How to prep your home for winter

By the time Old Man Winter arrives for the season, your home should be ready for whatever he has up his sleeve — the last thing you want to deal with on a freezing, snowy day is a clogged chimney, burst pipe or a drafty window! This winter maintenance checklist will help to prevent any damage to your home this winter.

  1. Get your furnace serviced by an HVAC professional.
    An HVAC checkup every fall will help make sure your furnace is running smoothly and efficiently by the time the cold weather sets in. If you have an older thermostat, consider replacing it with a digital, programmable one to save money on heating costs. Make sure the HVAC vents in your floors or ceiling are free of any obstructions, too.

  2. Inspect and clean out your chimney.
    If you have a fireplace or woodstove, it’s extremely important to make sure the chimney and vents are clean and in good condition. Having your chimney cleaned and/or inspected by a professional will help prevent chimney fires and any deadly carbon monoxide from building up inside your home.

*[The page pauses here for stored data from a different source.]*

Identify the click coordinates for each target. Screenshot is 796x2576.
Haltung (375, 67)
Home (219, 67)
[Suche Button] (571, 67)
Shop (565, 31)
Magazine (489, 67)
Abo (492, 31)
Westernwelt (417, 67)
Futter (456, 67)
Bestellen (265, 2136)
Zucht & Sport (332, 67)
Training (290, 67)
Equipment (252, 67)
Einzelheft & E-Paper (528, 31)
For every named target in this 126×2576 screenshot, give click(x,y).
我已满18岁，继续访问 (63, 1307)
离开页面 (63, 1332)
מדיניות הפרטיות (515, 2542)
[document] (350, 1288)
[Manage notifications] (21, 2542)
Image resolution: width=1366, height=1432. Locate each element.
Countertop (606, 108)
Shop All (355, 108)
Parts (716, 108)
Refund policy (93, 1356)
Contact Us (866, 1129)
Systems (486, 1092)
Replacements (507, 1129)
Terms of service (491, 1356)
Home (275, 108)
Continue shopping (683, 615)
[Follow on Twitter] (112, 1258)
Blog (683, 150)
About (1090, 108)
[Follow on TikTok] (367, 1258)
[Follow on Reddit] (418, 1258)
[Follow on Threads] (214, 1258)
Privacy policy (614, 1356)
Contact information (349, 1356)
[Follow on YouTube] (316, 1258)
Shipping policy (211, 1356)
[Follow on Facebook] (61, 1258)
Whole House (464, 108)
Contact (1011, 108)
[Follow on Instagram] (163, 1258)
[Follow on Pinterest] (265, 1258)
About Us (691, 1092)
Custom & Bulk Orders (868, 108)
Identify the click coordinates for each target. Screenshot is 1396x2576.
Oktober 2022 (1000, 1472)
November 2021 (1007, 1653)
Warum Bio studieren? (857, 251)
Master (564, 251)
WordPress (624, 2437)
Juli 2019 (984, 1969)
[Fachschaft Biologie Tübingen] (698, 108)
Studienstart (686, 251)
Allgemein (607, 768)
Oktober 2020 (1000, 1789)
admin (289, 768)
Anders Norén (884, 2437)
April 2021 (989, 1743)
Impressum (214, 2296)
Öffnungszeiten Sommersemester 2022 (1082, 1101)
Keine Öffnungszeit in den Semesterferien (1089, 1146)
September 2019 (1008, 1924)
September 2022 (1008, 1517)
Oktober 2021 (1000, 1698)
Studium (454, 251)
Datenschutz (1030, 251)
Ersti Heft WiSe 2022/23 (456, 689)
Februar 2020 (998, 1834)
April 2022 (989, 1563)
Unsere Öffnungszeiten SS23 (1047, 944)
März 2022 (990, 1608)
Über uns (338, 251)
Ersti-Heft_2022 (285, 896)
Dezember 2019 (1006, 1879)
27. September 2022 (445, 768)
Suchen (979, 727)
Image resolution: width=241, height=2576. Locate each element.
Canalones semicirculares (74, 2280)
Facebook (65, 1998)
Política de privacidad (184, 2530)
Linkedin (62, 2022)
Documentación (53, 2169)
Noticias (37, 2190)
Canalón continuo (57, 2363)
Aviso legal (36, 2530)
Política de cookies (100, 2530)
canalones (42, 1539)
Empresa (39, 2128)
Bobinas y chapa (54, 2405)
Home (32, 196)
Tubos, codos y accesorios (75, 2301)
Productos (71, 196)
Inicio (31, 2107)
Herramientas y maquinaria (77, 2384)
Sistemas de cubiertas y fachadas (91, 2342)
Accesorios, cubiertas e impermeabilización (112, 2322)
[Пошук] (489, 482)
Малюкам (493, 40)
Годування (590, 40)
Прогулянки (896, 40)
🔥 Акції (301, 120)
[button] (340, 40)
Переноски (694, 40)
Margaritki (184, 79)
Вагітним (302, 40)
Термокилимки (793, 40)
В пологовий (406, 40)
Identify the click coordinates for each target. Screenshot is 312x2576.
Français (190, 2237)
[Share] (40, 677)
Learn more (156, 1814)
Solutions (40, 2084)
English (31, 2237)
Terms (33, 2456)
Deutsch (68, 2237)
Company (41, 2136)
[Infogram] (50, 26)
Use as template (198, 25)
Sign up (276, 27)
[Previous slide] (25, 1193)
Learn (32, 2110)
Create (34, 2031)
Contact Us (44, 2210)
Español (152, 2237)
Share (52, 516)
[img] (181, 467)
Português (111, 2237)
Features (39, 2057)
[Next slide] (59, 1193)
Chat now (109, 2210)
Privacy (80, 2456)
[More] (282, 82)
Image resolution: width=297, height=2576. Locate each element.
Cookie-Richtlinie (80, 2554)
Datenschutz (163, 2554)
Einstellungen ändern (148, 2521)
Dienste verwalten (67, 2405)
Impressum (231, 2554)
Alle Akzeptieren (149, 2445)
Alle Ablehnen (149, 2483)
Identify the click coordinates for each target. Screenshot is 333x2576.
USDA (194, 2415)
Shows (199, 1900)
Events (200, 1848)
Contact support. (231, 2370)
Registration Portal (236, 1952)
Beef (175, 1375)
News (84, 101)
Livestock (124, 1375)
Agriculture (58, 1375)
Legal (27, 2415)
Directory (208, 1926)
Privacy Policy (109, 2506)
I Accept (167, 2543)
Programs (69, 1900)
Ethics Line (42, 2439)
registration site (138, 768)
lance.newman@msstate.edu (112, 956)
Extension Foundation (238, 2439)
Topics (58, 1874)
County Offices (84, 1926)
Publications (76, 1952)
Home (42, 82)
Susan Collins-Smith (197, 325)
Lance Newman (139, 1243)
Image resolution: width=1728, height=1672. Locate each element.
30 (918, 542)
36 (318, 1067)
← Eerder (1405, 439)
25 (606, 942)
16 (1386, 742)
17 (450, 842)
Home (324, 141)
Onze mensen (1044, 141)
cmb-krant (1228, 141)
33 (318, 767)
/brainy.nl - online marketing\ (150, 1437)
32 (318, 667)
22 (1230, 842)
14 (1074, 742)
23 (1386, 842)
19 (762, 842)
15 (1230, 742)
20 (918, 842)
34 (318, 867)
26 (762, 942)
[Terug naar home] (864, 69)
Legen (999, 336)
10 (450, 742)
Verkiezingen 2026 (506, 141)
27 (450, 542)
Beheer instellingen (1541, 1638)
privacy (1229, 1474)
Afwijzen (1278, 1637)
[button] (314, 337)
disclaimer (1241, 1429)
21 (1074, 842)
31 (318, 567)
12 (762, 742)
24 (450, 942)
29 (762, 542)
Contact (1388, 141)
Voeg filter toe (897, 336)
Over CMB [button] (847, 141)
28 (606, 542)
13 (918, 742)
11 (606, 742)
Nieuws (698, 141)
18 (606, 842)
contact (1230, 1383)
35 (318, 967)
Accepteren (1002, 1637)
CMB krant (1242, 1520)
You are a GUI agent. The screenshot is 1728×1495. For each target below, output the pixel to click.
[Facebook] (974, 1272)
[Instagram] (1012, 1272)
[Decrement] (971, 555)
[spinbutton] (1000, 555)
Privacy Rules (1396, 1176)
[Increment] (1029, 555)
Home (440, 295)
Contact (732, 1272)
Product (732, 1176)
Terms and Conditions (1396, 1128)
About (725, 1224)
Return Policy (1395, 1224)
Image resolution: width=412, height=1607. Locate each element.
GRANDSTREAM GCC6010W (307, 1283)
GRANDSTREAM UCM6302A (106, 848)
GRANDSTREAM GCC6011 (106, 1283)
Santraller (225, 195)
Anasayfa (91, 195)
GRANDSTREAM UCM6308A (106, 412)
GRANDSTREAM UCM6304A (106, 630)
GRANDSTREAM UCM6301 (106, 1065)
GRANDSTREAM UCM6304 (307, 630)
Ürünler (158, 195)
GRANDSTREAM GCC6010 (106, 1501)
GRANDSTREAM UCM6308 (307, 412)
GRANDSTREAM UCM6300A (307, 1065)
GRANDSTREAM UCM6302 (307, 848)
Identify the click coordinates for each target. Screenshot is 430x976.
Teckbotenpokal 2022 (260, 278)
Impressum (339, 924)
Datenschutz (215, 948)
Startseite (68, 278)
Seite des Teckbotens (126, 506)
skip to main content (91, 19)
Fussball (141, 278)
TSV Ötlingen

  3. Clean out your gutters and inspect your roof.
    Leaves, sticks and other debris have been building up in your gutters all fall. It’s important to clean them out before the snow arrives to prevent any potential leaks and water damage. Make sure that your downspouts face away from your home, and add downspout extenders if necessary. While you’re cleaning your gutters, inspect your roof for any missing or damaged shingles.

  4. Check your windows and doors for leaks.
    To prevent heat loss, make sure your windows and doors are properly sealed and there are no drafts coming through. Inspect the weather stripping around windows and door frames, and replace or caulk where necessary. Consider covering any large, drafty windows with plastic window film for added protection from drafts and to help keep heat inside your home.

  5. Trim any trees close to your home.
    The last thing you need is a snowstorm breaking any tree branches that are hanging over your roof, windows or near power lines. Make sure to trim limbs or branches surrounding your home, ensuring they are at least 3 feet away from the house.